Are you able to quote each entry exactly as written?

### DATA TO EXAMINE
Segment Open

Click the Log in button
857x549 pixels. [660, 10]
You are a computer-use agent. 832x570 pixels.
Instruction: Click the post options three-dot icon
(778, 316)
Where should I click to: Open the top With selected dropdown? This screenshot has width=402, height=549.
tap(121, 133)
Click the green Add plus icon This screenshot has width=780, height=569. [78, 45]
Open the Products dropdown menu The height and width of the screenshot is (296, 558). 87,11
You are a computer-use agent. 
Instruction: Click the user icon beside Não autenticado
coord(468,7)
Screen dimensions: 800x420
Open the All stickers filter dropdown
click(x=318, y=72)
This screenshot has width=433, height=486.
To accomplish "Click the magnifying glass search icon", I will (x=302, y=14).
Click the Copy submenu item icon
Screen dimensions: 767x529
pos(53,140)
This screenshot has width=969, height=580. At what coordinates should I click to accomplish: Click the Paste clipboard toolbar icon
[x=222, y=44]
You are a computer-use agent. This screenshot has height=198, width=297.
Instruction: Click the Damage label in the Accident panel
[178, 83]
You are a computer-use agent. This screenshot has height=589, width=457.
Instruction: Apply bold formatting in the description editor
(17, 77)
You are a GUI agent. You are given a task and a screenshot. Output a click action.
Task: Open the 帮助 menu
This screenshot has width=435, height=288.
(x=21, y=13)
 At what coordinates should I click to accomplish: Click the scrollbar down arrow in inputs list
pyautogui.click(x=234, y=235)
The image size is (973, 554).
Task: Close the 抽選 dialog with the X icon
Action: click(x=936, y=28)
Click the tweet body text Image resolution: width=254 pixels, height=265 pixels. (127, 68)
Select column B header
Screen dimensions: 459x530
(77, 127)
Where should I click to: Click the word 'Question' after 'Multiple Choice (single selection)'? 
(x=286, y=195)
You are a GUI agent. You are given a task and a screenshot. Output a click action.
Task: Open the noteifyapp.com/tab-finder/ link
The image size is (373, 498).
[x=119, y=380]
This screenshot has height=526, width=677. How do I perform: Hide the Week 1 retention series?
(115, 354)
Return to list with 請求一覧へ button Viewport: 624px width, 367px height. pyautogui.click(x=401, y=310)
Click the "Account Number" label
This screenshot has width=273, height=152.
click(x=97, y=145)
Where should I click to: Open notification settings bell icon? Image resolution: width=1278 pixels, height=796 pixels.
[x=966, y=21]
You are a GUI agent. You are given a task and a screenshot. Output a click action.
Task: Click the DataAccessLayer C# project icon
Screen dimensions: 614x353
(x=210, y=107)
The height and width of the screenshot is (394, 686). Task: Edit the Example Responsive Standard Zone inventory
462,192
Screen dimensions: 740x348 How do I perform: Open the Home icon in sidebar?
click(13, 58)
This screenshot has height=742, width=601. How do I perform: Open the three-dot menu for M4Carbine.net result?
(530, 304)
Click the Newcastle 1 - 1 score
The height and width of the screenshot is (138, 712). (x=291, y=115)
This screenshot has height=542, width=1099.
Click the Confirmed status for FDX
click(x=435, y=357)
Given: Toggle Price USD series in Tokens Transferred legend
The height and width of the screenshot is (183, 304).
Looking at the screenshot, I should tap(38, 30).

Segment Closed

### SOLVED EXERCISE
Click the Log in button
857x549 pixels. [660, 10]
You are a computer-use agent. 832x570 pixels.
Instruction: Click the post options three-dot icon
(778, 316)
Where should I click to: Open the top With selected dropdown? This screenshot has width=402, height=549.
tap(121, 133)
Click the green Add plus icon This screenshot has width=780, height=569. [78, 45]
Open the Products dropdown menu The height and width of the screenshot is (296, 558). 87,11
You are a computer-use agent. 
Instruction: Click the user icon beside Não autenticado
coord(468,7)
Screen dimensions: 800x420
Open the All stickers filter dropdown
click(x=318, y=72)
This screenshot has width=433, height=486.
To accomplish "Click the magnifying glass search icon", I will (x=302, y=14).
Click the Copy submenu item icon
Screen dimensions: 767x529
pos(53,140)
This screenshot has width=969, height=580. At what coordinates should I click to accomplish: Click the Paste clipboard toolbar icon
[x=222, y=44]
You are a computer-use agent. This screenshot has height=198, width=297.
Instruction: Click the Damage label in the Accident panel
[178, 83]
You are a computer-use agent. This screenshot has height=589, width=457.
Instruction: Apply bold formatting in the description editor
(17, 77)
You are a GUI agent. You are given a task and a screenshot. Output a click action.
Task: Open the 帮助 menu
This screenshot has width=435, height=288.
(x=21, y=13)
 At what coordinates should I click to accomplish: Click the scrollbar down arrow in inputs list
pyautogui.click(x=234, y=235)
The image size is (973, 554).
Task: Close the 抽選 dialog with the X icon
Action: click(x=936, y=28)
Click the tweet body text Image resolution: width=254 pixels, height=265 pixels. (127, 68)
Select column B header
Screen dimensions: 459x530
(77, 127)
Where should I click to: Click the word 'Question' after 'Multiple Choice (single selection)'? 
(x=286, y=195)
You are a GUI agent. You are given a task and a screenshot. Output a click action.
Task: Open the noteifyapp.com/tab-finder/ link
The image size is (373, 498).
[x=119, y=380]
This screenshot has height=526, width=677. How do I perform: Hide the Week 1 retention series?
(115, 354)
Return to list with 請求一覧へ button Viewport: 624px width, 367px height. pyautogui.click(x=401, y=310)
Click the "Account Number" label
This screenshot has width=273, height=152.
click(x=97, y=145)
Where should I click to: Open notification settings bell icon? Image resolution: width=1278 pixels, height=796 pixels.
[x=966, y=21]
You are a GUI agent. You are given a task and a screenshot. Output a click action.
Task: Click the DataAccessLayer C# project icon
Screen dimensions: 614x353
(x=210, y=107)
The height and width of the screenshot is (394, 686). Task: Edit the Example Responsive Standard Zone inventory
462,192
Screen dimensions: 740x348 How do I perform: Open the Home icon in sidebar?
click(13, 58)
This screenshot has height=742, width=601. How do I perform: Open the three-dot menu for M4Carbine.net result?
(530, 304)
Click the Newcastle 1 - 1 score
The height and width of the screenshot is (138, 712). (x=291, y=115)
This screenshot has height=542, width=1099.
Click the Confirmed status for FDX
click(x=435, y=357)
Given: Toggle Price USD series in Tokens Transferred legend
The height and width of the screenshot is (183, 304).
Looking at the screenshot, I should tap(38, 30).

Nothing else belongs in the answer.